Rosso d'Ala (Monte) da la Fabbrica

sentiero tipo,n°,segnavia: sentiero 211
difficoltà: EE   [scala difficoltà]
esposizione prevalente: Nord
quota partenza (m): 1011
quota vetta/quota massima (m): 2763
dislivello salita totale (m): 1752

copertura rete mobile
no operato : 0% di copertura

contributors: mar bilalk
ultima revisione: 03/10/11

località partenza: La Fabbrica (Ala di Stura , TO )

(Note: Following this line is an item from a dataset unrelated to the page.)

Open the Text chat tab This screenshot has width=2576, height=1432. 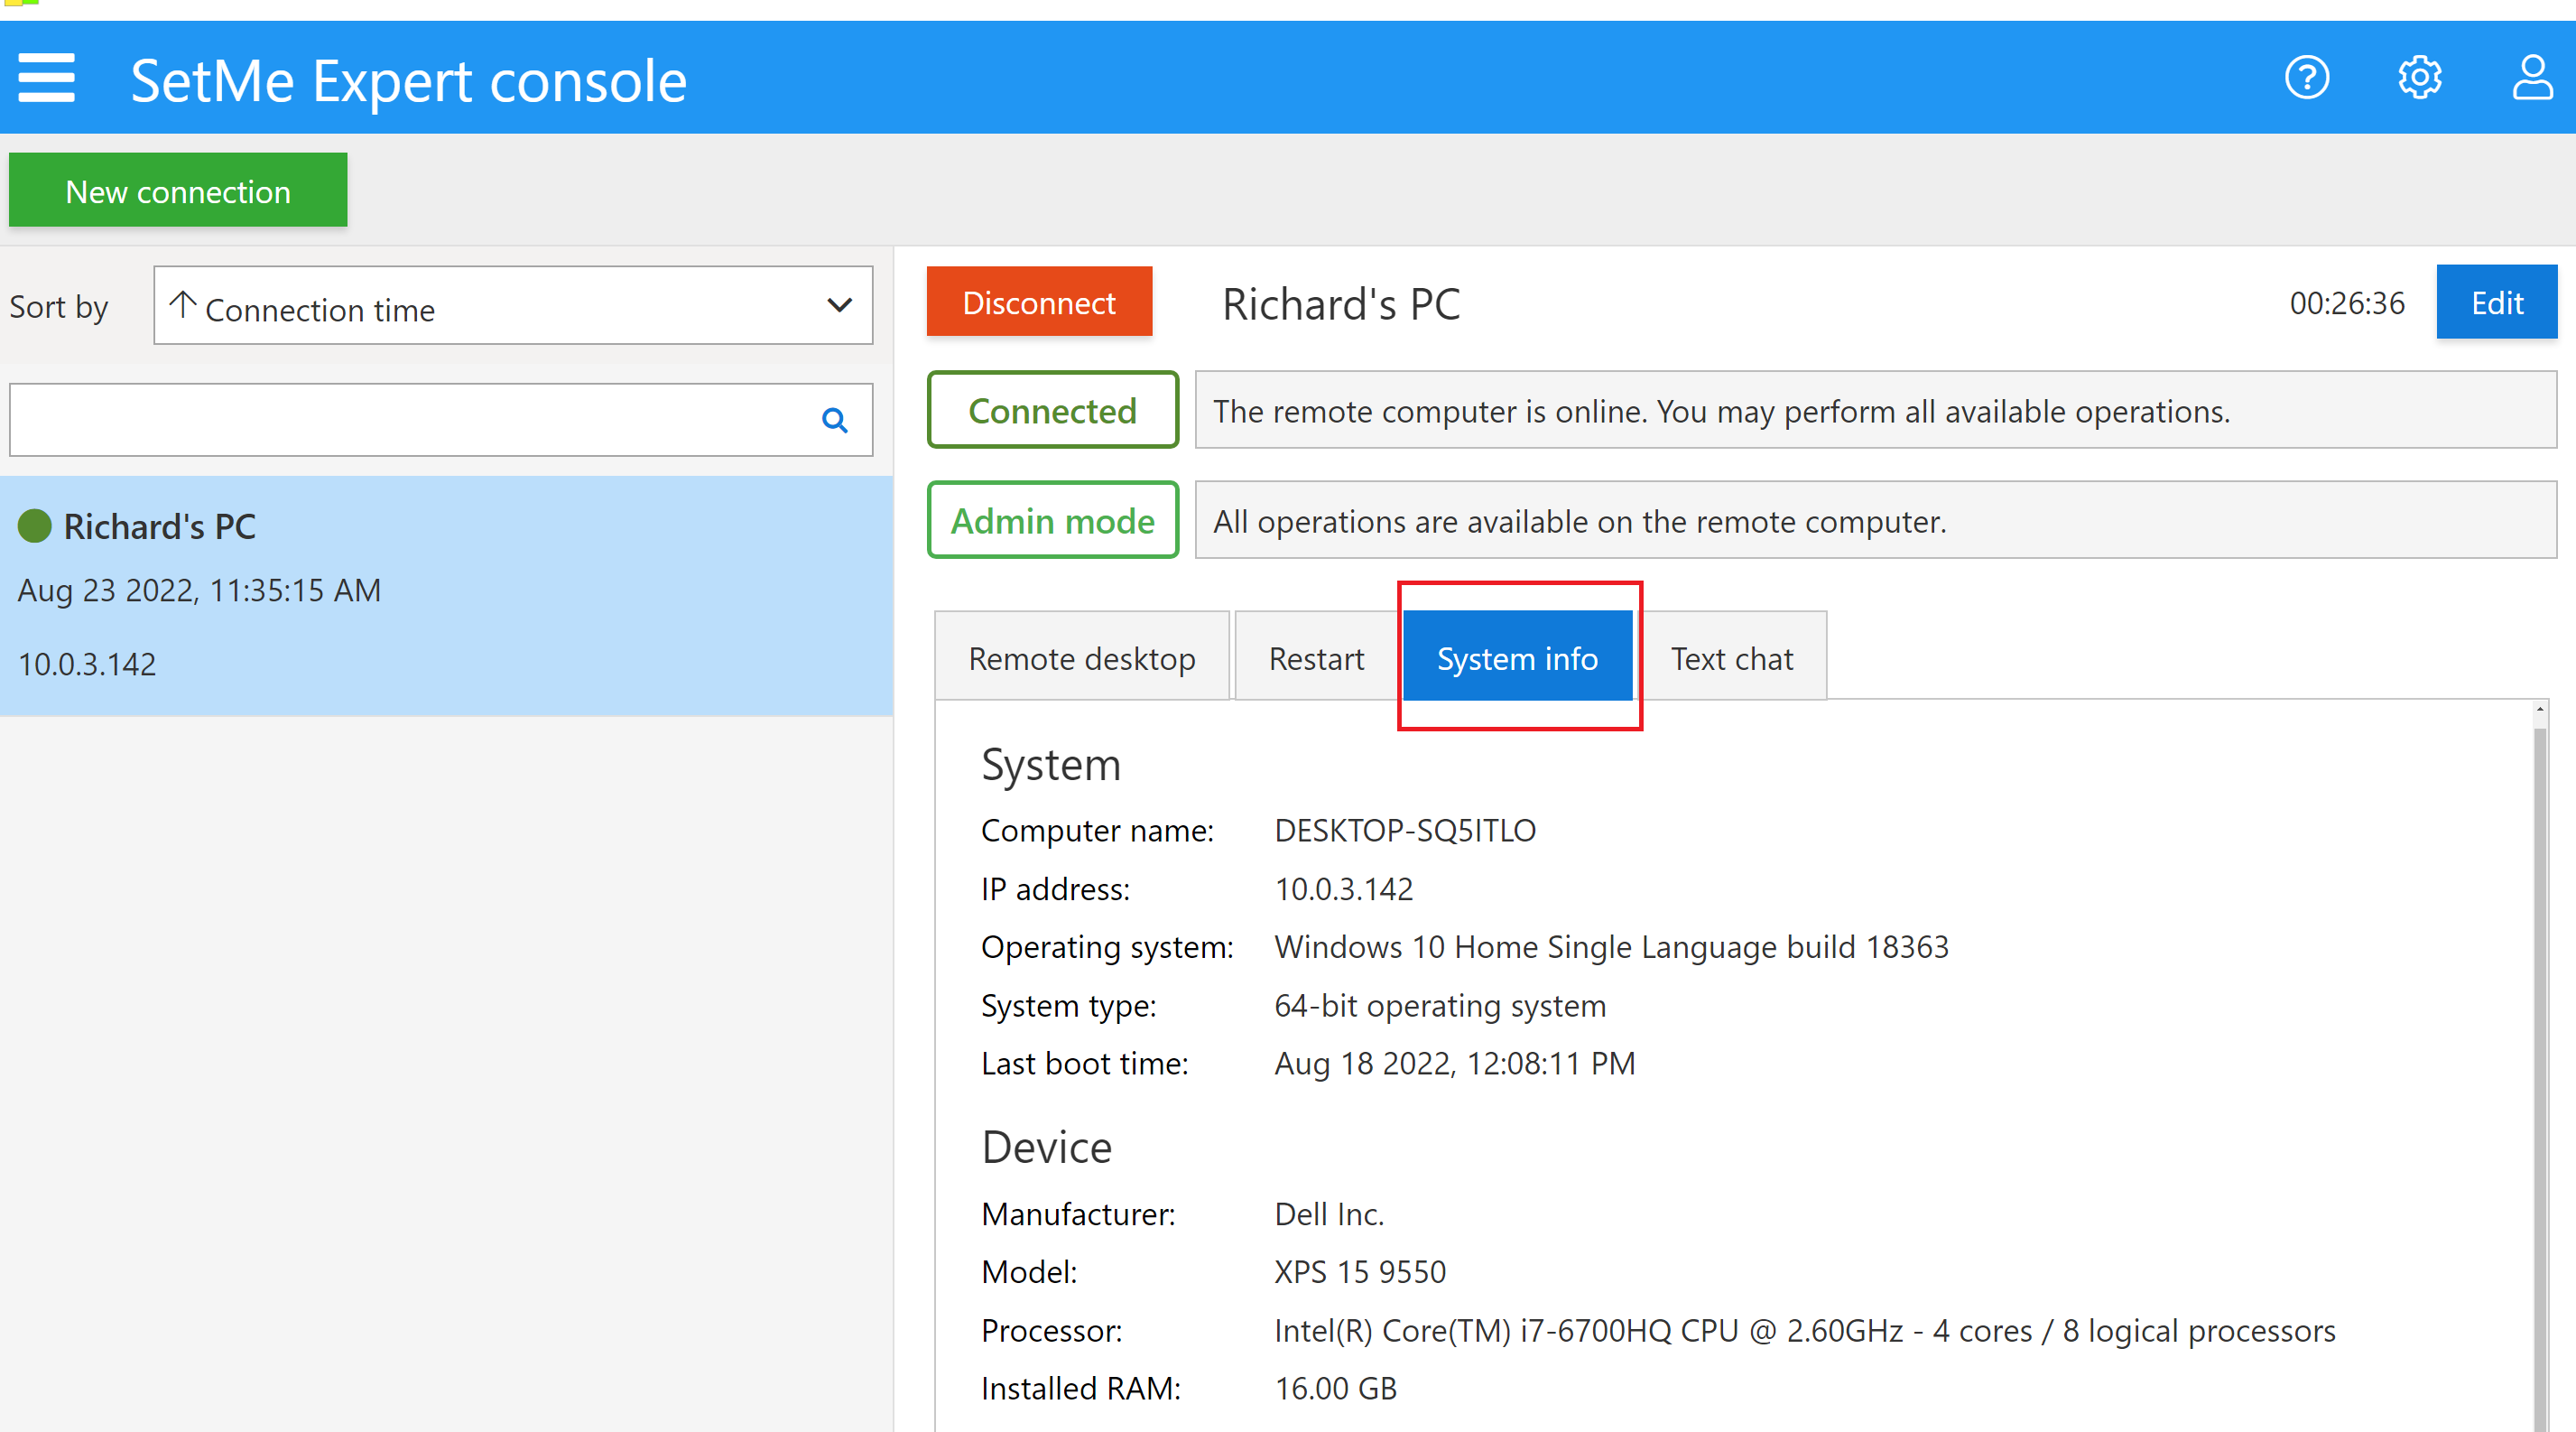(1731, 657)
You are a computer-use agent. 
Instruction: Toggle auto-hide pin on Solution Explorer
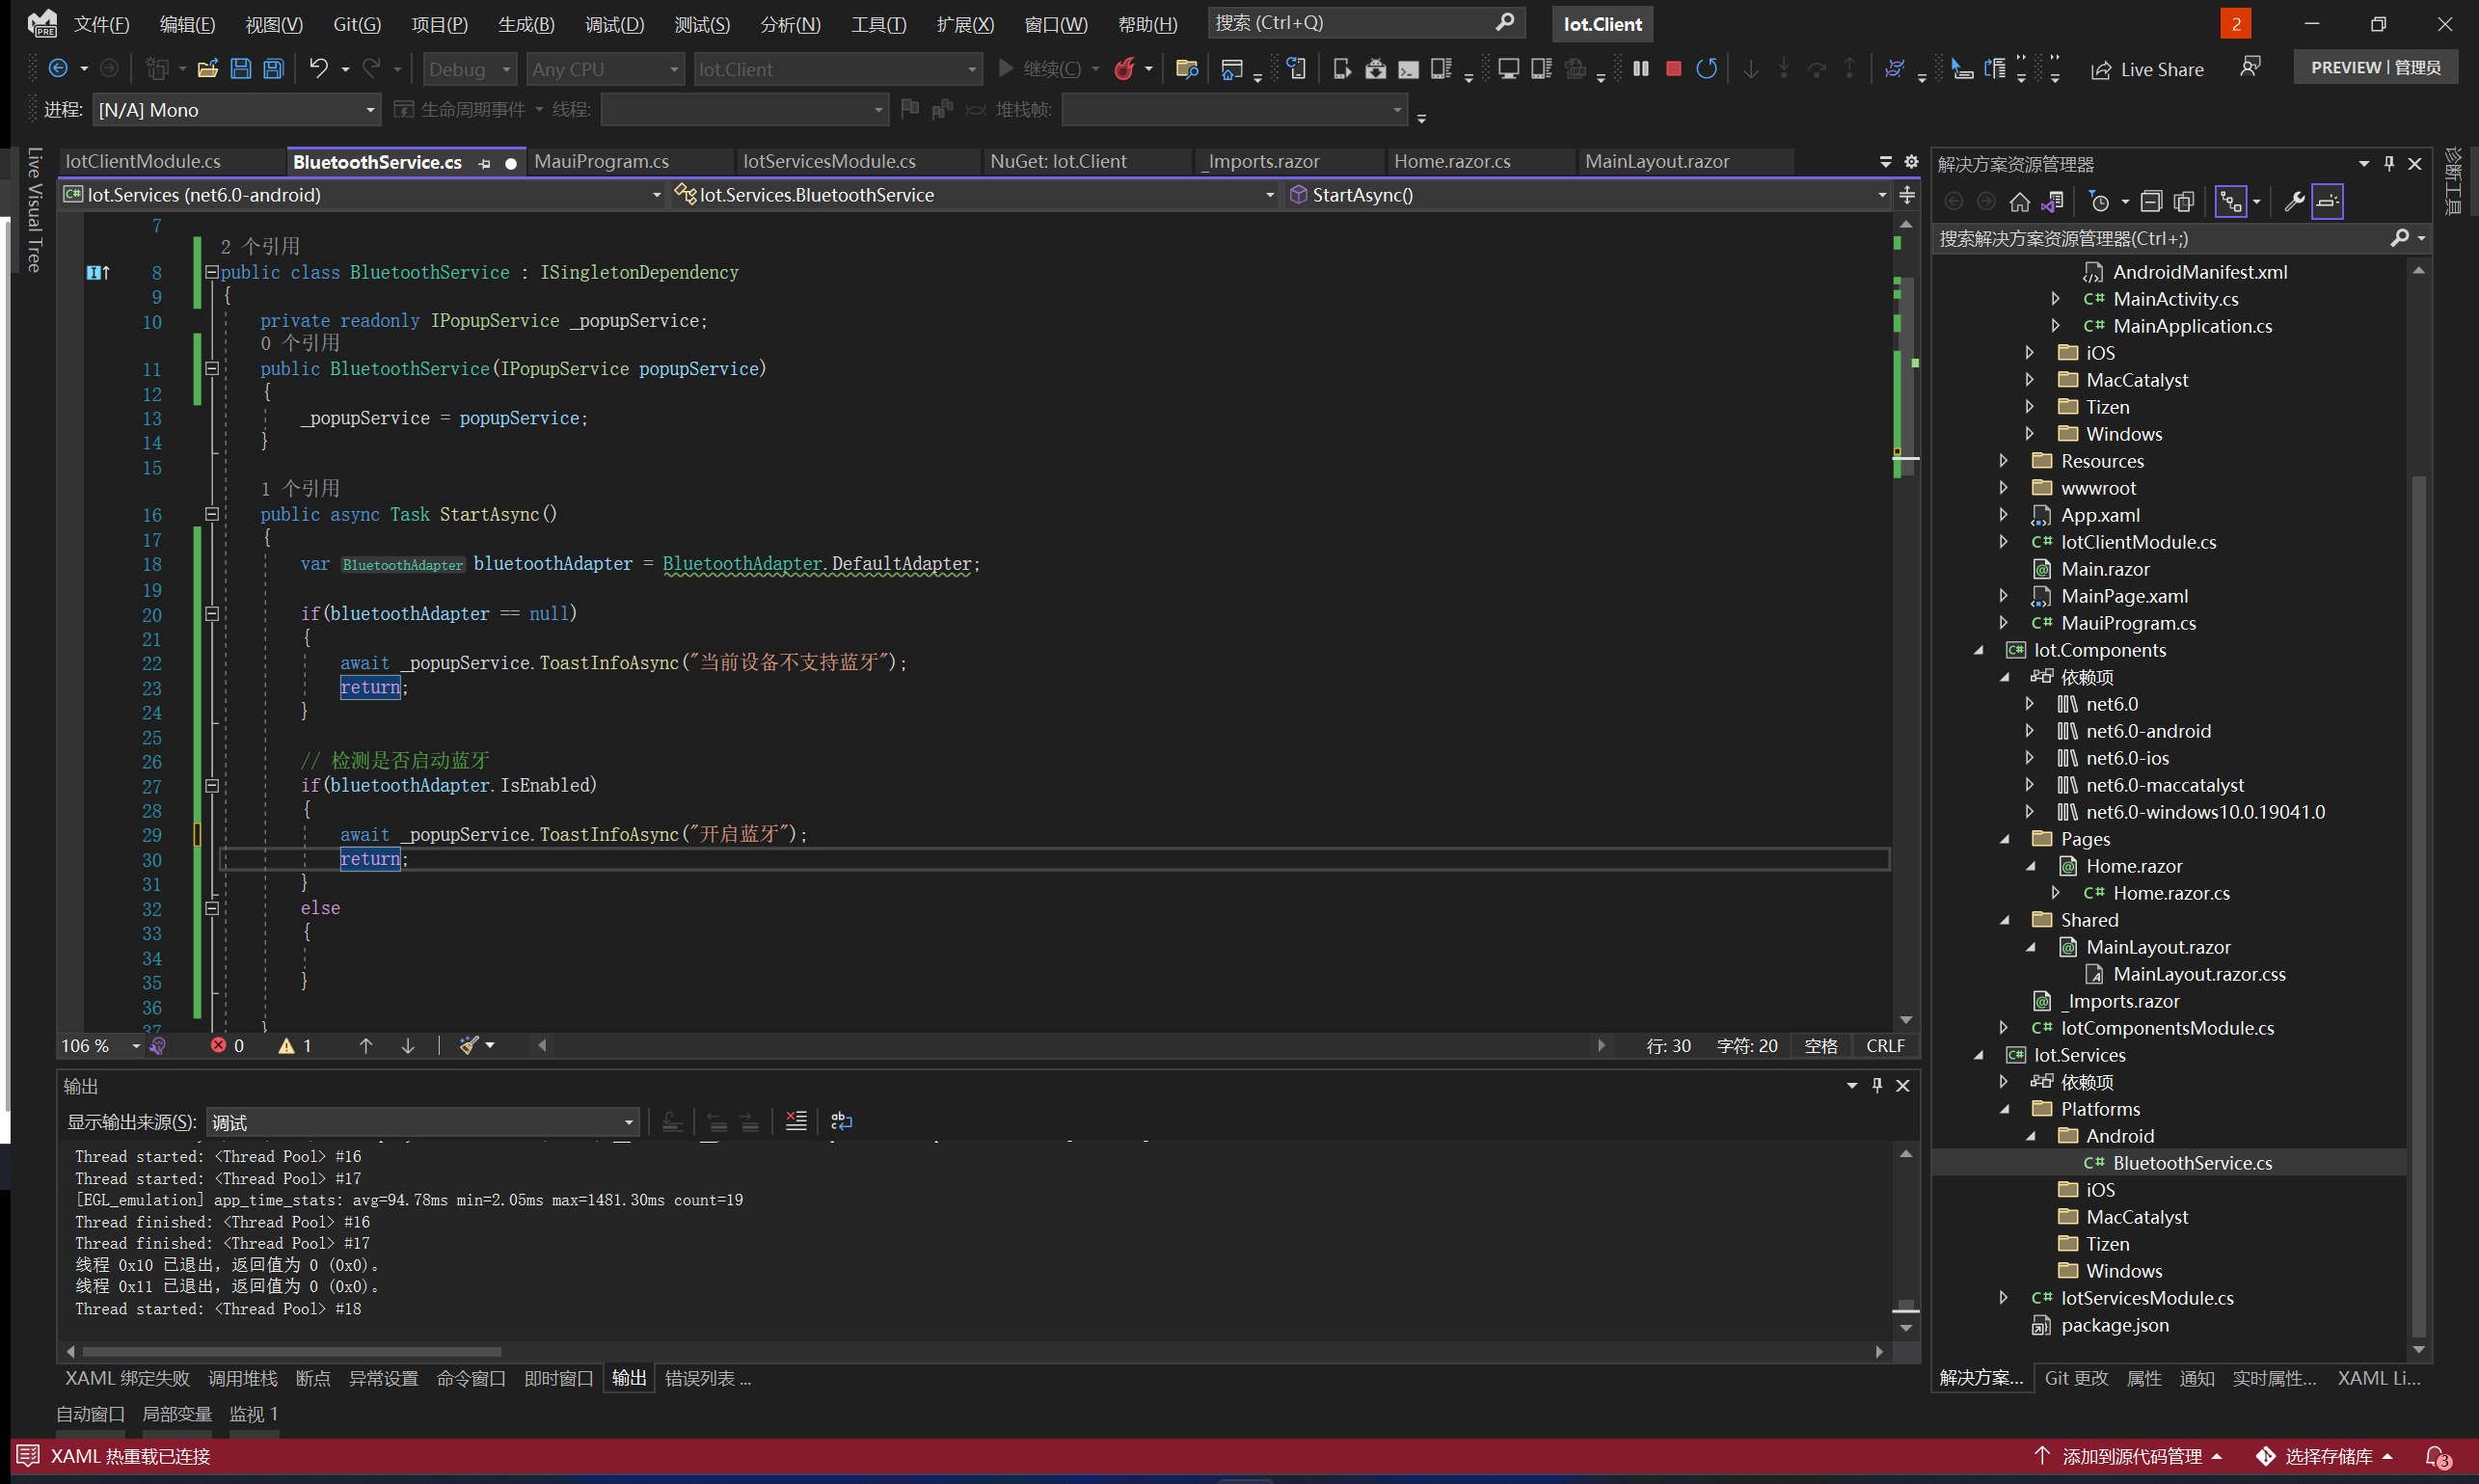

cartografia: IGC - foglio 103

bibliografia: In cima - 70 Normali nelle valli di Lanzo - M. Blatto - 2001 Blu Edizioni - Peveragno (CN)-

accesso:
Accesso: raggiungere Lanzo Torinese risalendo la Val d'Ala oltrepassare Pessinetto e Ceres. Poco prima di Ala di Stura si raggiung sulla sinistra le case di la Fabbrica dove sono situati gli impianti di risalita (vedi indicazioni stradali)dove si parcheggia.

note tecniche:
Escursione lunga per dislivello e spostamento difficile in caso di nebbia ma di soddisfazione per panorama e ambiente.

descrizione itinerario:
Dal parcheggio antistante gli impianti di risalita (mt. 1066) si attraversa il ponte sulla Stura e prendere a salire, verso destra, lungo un largo sentiero che taglia un paio di tornanti di una strada asfaltata. Imboccare il sentiero (segnavia 211) che inoltrandosi nel bosco compie un lungo diagonale toccando l'alpe Sapè (mt. 1340) e continuare per un tratto in direzione dell'alpe Lusignetto (mt. 1651) fino a raggiungerla.
Continuare in ascesa ovest-sudovest fino a raggiungere l'alpe Colau (mt.1815).
Proseguire sul sentiero 211 fino ad un trivio (circa 1980 mt.) (cartelli indicatori alpe Radis e miniera Radis – Lago Lusignetto scritto a mano).
Da qui vi sono due possibilità o si raggiunge il lago (mt. 2174) e poi scendendo poggiando verso O (ometto indicatore [vedi foto 3]), dopo un poco si riesce a reperire una traccia che porta all' Alpe Radis (il sentiero all'inizio non e' facile da trovare, ma segue il terreno piu' comodo e poi seguire a verso O fino a raggiungere l'Alpe Radis) oppure proseguire sul sentiero ora segnato 211 A abbastanza ben segnato, e raggiungere l’alpe Radis (mt. 2155). La prima soluzione prevede una perdita di dislivello e quindi il dislivello totale è maggiore.
Dall’Alpe Radis in avanti occorre inventarsi un po' il percorso e in caso di nebbia è meglio rinunciare (essere previdenti anche in discesa).
Attraversare il rio Radis portandosi sulla sx idografica del vallone, risalire in direzione ovest un costone che conduce all'imbocco di un largo canale dominato, in alto sulla sua destra, da un dente roccioso.
Risalire alla meglio il canalone fatto di sfasciumi e detriti fino al suo culmine (Colletto del Monte Rosso 2590). Volgere a destra percorrendo (con qualche passo di facile arrampicata) il non difficile filo di cresta sino ai 2763 metri del Monte Rosso d'Ala.